Work instruction:
Answer these questions from the passage about Disney+ below:
1. What monthly price did Disney+ launch at?
2. By what percentage did Disney's profit drop last quarter?
3. In which fiscal year did Disney project that Disney+ would reach profitability?

The coronavirus pandemic hobbled Disney’s media empire — except for one, major success story: Disney+.
The company’s new streaming service, which launched in November for $6.99 a month, couldn’t have come at a better time for Disney (DIS). With its parks and resorts closed and its movies delayed, Disney+ has been a bright spot. Growth has skyrocketed as millions are stuck at home, starving for content.
But Disney’s biggest blessing has also been a major burden. The growth of Disney’s direct-to-consumer business has come at major cost for the company. Overall profits have plunged because of the virus.
“It’s bad timing right now because Disney+ is basically a loss leader,” Ross Benes, analyst for research firm eMarketer, told CNN Business. “They’re definitely not making profit on $7 a month.”
Disney declined to comment.
Disney said Tuesday its profit dropped a whopping 91% last quarter. The largest chunk of that decline was because Disney closed its theme parks around the world. But the mammoth costs associated with getting Disney+ off the ground nearly matched what the park closures contributed to the profit declines.
The company’s reported operating loss for its streaming unit, which also includes Hulu and ESPN+, was $812 million in the second quarter.
That’s not really a huge surprise: Building a streaming division — from producing and acquiring content to launching a global marketing campaign — is expensive.
Disney expected this, which is why it projected last year that Disney+ wouldn’t achieve profitability until fiscal 2024.
But one thing that Disney didn’t expect when it jumped into the streaming business is that its blockbuster studio and its solid parks division wouldn’t be there to help offset the losses.

Supplied data:
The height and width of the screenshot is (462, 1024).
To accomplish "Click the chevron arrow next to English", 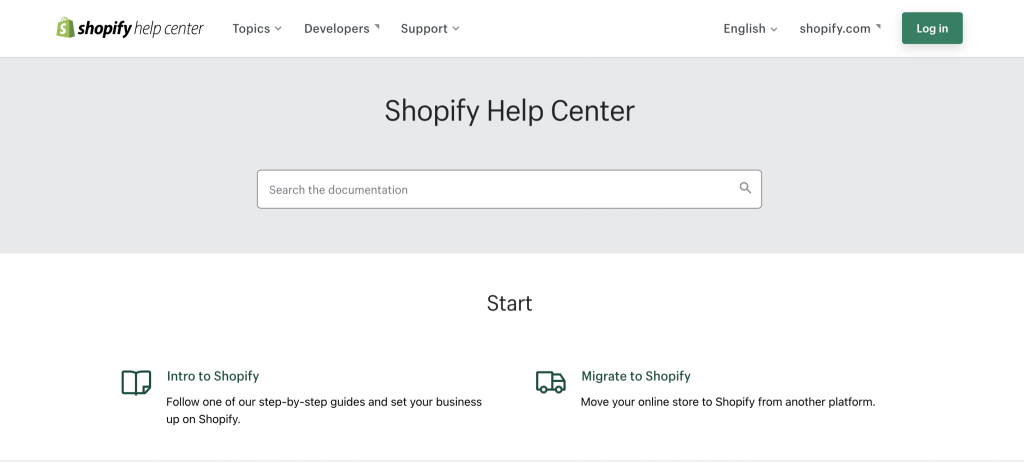I will coord(774,29).
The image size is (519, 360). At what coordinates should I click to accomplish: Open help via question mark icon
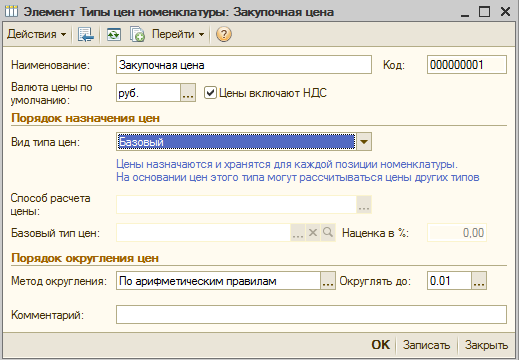pos(224,34)
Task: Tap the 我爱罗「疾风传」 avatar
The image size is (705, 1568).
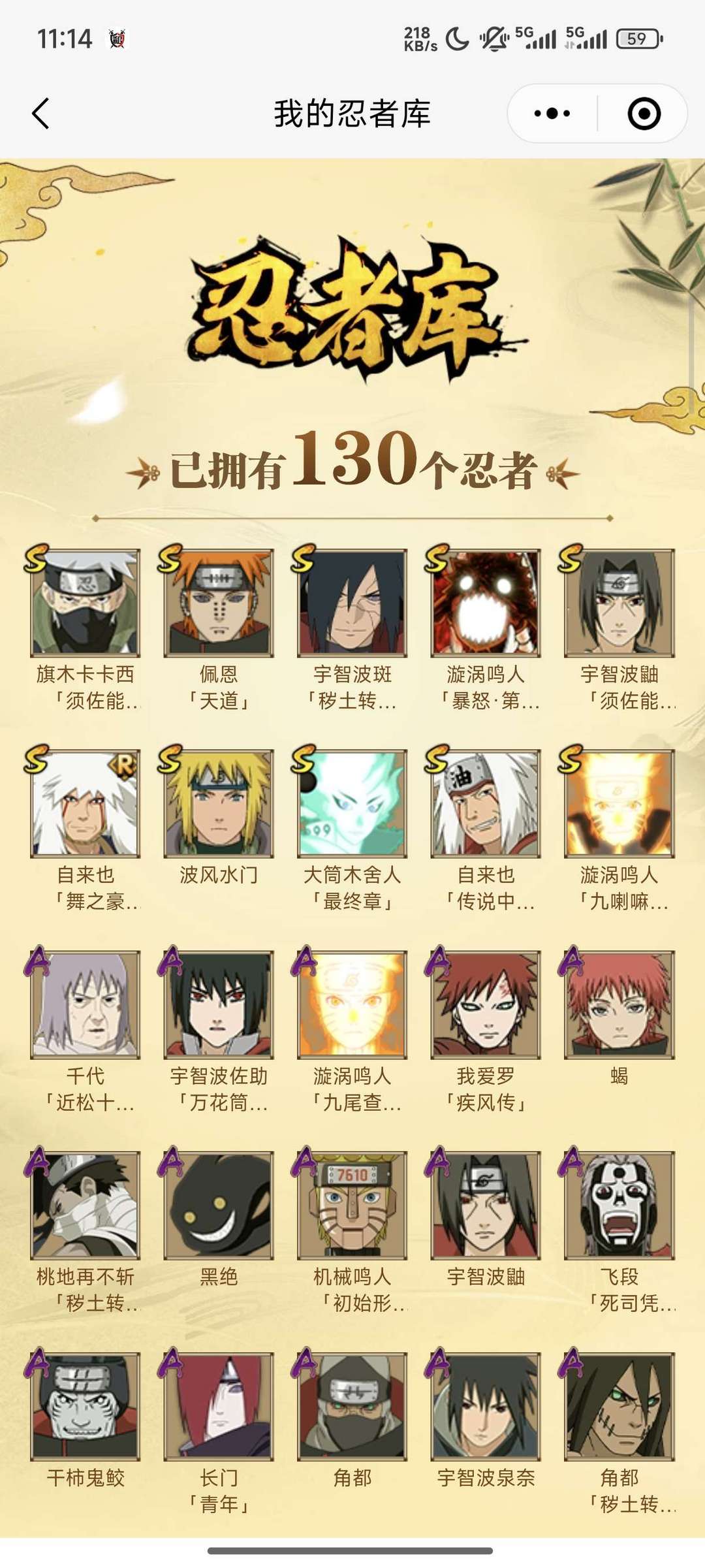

Result for this exercise:
1. $6.99 a month
2. 91%
3. Fiscal 2024